**Input material**
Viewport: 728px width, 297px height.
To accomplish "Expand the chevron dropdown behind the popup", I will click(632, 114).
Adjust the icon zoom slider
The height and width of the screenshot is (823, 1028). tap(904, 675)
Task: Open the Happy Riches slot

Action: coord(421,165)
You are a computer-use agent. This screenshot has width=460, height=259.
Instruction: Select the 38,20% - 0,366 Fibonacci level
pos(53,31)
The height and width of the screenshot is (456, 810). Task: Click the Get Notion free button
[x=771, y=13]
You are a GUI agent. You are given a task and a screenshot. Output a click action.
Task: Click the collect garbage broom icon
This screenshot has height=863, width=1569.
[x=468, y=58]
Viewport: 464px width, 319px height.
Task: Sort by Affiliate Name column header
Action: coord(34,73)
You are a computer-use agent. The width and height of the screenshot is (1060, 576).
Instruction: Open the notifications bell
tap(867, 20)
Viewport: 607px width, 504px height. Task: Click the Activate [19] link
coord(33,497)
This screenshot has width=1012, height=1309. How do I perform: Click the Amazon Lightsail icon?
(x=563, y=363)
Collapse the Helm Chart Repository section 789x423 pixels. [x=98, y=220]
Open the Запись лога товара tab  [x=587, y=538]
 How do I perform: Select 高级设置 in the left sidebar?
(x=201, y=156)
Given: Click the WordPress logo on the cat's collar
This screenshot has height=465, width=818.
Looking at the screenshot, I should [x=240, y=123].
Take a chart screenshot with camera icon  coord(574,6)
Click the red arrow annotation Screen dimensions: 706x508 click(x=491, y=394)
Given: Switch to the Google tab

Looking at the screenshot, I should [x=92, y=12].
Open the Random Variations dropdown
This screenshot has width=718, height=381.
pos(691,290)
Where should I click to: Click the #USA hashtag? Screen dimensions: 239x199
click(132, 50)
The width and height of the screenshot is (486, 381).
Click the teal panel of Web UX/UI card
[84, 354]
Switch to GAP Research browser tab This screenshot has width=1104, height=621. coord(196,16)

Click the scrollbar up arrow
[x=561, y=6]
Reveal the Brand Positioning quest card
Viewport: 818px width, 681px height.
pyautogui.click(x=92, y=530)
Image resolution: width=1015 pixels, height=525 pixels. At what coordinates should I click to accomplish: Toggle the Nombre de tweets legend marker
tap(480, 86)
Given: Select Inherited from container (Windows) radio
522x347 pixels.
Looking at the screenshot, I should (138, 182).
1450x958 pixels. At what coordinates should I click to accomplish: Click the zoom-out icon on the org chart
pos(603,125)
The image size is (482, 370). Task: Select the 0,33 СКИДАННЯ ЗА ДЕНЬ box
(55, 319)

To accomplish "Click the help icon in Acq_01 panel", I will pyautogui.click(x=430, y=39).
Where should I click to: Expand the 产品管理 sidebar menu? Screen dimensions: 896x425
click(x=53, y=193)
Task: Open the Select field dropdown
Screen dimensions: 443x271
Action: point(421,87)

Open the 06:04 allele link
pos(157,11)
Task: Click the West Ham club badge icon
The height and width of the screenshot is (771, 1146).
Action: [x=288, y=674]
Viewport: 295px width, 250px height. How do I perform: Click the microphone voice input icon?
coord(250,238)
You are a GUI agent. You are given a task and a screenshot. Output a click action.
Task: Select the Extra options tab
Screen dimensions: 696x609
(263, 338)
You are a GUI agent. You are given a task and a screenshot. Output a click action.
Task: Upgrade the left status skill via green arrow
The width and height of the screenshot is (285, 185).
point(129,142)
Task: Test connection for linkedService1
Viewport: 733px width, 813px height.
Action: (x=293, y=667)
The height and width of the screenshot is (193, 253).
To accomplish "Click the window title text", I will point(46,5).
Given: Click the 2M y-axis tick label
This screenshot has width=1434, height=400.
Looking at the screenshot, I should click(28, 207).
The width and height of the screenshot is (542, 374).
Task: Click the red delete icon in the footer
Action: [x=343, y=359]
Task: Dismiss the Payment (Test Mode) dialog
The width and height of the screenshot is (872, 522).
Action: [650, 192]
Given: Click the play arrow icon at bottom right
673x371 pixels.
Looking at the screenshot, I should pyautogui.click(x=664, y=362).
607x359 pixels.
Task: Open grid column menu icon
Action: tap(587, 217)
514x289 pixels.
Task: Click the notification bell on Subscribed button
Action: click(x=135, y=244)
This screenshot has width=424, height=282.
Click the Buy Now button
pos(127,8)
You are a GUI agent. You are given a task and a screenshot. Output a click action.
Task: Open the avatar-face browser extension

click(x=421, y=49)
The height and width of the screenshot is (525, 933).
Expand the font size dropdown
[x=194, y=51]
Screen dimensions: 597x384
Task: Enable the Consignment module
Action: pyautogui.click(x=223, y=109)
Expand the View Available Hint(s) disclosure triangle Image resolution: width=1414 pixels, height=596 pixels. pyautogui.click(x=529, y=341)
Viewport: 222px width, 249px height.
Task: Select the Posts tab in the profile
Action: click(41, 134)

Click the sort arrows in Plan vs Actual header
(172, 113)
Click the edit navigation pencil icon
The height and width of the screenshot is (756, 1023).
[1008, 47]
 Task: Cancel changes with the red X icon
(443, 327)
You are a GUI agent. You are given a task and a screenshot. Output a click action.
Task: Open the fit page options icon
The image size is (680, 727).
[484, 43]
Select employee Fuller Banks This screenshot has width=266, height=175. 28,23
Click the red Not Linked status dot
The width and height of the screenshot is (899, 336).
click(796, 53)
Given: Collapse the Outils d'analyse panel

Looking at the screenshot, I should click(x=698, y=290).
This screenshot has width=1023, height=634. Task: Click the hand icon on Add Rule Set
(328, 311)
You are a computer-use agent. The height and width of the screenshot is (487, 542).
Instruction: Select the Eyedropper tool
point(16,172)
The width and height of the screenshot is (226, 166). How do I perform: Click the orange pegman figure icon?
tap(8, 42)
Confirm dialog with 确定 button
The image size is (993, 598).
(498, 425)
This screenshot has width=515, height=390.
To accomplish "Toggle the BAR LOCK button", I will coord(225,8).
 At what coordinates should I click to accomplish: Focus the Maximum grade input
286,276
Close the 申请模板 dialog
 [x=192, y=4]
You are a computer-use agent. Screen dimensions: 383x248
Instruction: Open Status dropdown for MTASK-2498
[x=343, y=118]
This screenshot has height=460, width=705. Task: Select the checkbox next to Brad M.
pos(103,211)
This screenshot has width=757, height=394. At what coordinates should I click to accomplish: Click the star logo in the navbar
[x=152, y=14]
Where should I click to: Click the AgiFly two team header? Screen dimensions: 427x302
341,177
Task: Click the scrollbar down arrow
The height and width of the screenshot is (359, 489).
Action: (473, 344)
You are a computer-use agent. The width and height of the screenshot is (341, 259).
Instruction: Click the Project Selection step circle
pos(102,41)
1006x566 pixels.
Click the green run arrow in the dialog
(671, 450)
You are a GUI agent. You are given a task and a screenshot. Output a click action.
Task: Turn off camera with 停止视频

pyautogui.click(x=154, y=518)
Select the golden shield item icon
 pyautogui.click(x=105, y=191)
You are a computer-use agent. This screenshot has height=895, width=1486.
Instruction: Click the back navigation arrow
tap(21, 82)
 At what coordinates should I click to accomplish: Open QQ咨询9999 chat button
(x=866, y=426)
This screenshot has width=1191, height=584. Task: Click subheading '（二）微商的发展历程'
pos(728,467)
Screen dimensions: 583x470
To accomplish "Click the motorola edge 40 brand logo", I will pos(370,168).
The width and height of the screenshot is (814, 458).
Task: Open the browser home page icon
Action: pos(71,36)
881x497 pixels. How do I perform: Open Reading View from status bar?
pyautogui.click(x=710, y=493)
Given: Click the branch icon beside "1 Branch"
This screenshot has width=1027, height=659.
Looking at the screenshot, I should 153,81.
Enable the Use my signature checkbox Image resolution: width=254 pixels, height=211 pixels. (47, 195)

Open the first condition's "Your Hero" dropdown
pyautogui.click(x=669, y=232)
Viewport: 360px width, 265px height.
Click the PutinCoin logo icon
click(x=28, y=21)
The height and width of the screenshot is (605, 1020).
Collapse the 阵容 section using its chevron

**What is required**
Copy out, exactly and alone, the lines of the entries above between the ones holding "Open the 06:04 allele link" and "Click the edit navigation pencil icon", inclusive.

**Solution for this problem**
Open the 06:04 allele link
pos(157,11)
Task: Click the West Ham club badge icon
The height and width of the screenshot is (771, 1146).
Action: [x=288, y=674]
Viewport: 295px width, 250px height. How do I perform: Click the microphone voice input icon?
coord(250,238)
You are a GUI agent. You are given a task and a screenshot. Output a click action.
Task: Select the Extra options tab
Screen dimensions: 696x609
(263, 338)
You are a GUI agent. You are given a task and a screenshot. Output a click action.
Task: Upgrade the left status skill via green arrow
The width and height of the screenshot is (285, 185).
point(129,142)
Task: Test connection for linkedService1
Viewport: 733px width, 813px height.
Action: (x=293, y=667)
The height and width of the screenshot is (193, 253).
To accomplish "Click the window title text", I will point(46,5).
Given: Click the 2M y-axis tick label
This screenshot has width=1434, height=400.
Looking at the screenshot, I should click(28, 207).
The width and height of the screenshot is (542, 374).
Task: Click the red delete icon in the footer
Action: [x=343, y=359]
Task: Dismiss the Payment (Test Mode) dialog
The width and height of the screenshot is (872, 522).
Action: [650, 192]
Given: Click the play arrow icon at bottom right
673x371 pixels.
Looking at the screenshot, I should pyautogui.click(x=664, y=362).
607x359 pixels.
Task: Open grid column menu icon
Action: tap(587, 217)
514x289 pixels.
Task: Click the notification bell on Subscribed button
Action: click(x=135, y=244)
This screenshot has width=424, height=282.
Click the Buy Now button
pos(127,8)
You are a GUI agent. You are given a task and a screenshot. Output a click action.
Task: Open the avatar-face browser extension

click(x=421, y=49)
The height and width of the screenshot is (525, 933).
Expand the font size dropdown
[x=194, y=51]
Screen dimensions: 597x384
Task: Enable the Consignment module
Action: pyautogui.click(x=223, y=109)
Expand the View Available Hint(s) disclosure triangle Image resolution: width=1414 pixels, height=596 pixels. pyautogui.click(x=529, y=341)
Viewport: 222px width, 249px height.
Task: Select the Posts tab in the profile
Action: click(41, 134)

Click the sort arrows in Plan vs Actual header
(172, 113)
Click the edit navigation pencil icon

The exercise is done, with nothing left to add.